Saturday, August 28, 2010
The Umbrella Family
All over the backyard tall swaying clumps of Queen Anne's Lace are going to seed, thickened blossoms drooping earthward with their load of raspy pips.
About three years ago, along a country lane near the coast, I gathered a lot of seeds from these ubiquitous wildflowers and flung them around in our yard. They are biennials, evidently, and take some time to get going, but once established have no trouble holding their own and might even take over if not restrained.
Despite invasive tendencies they are welcome here because of their delicate lacy beauty at all stages of development and their ability to attract beneficial insects like lady bugs and tiny wasps.
Legend has it that someone named Anne known for her lace-making skill -- perhaps Good Queen Anne of England or Saint Anne, the mother of Mary and patron saint of lace-makers -- pricked her finger while making her famous lace. A single drop of blood fell on her handiwork and is memorialized in the tiny purple floret found at the center of some of the doily-like blossoms of her namesake flower.

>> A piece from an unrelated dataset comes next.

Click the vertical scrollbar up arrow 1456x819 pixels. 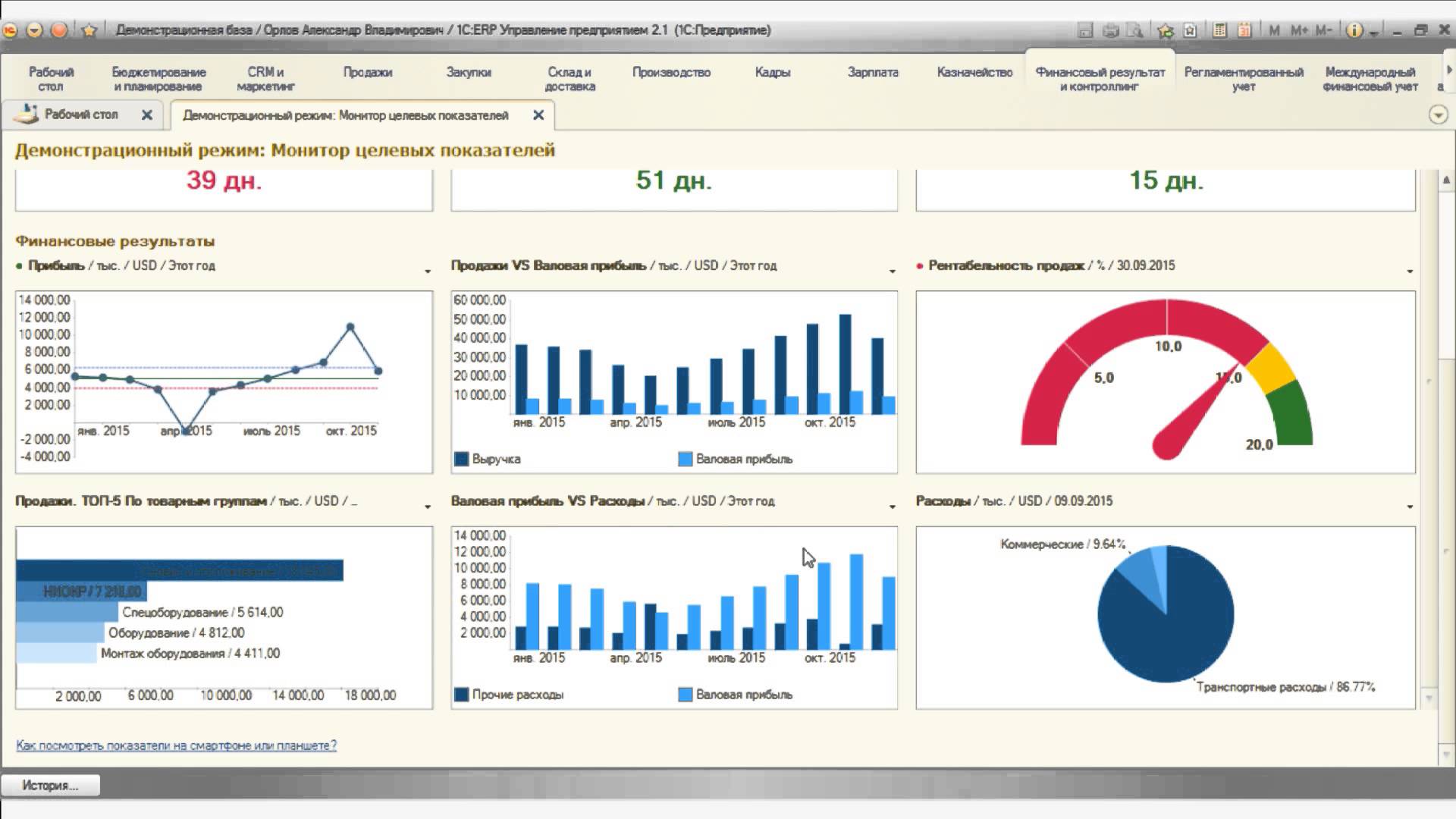(1446, 180)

Whatever the story may be, our wildflower "meadow" is an important part of the garden.
A close cousin of Queen Anne's Lace is the fennel that has been growing wild in this yard since before we moved in almost twenty years ago. Several stands of eight foot tall hollow stalks are bending under the weight of their airy grey-green disks of seed.
In one corner of the yard a lone parsley plant stands tall, offering up small plates of tiny brown seeds not heavy enough to bend the thin stalks.
Parsley, fennel, and Queen Anne's Lace are the current local representatives of the huge family of umbelliferae, a term derived from the same root as "umbrella" -- perhaps, and this is just a guess, because of the shape of the flowers. The family includes carrots, celery, cilantro, and the dread poison hemlock. Don't ever mistake the hemlock plant for wild carrot, children.
I plan to gather some parsley seed for planting next year and let the other plants come up where they will, within reason of course.